Material for this task:
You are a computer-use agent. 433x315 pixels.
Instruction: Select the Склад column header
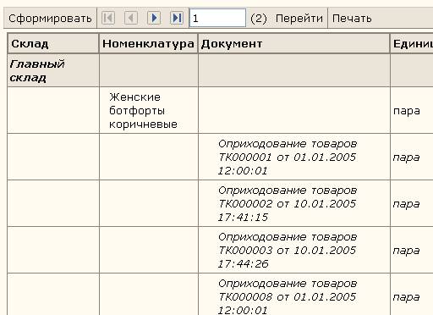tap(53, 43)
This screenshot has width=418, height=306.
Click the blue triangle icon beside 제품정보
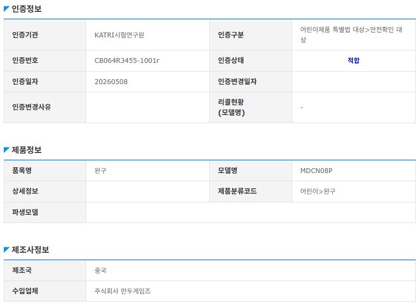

Stated task:
Edit the entries above by replacing "screenshot" with "capture" and keeping every other word and line the same. Omit the pictures from your version.

Task solution:
You are a computer-use agent. 433x315 pixels.
Instruction: Select the Склад column header
tap(53, 43)
This capture has width=418, height=306.
Click the blue triangle icon beside 제품정보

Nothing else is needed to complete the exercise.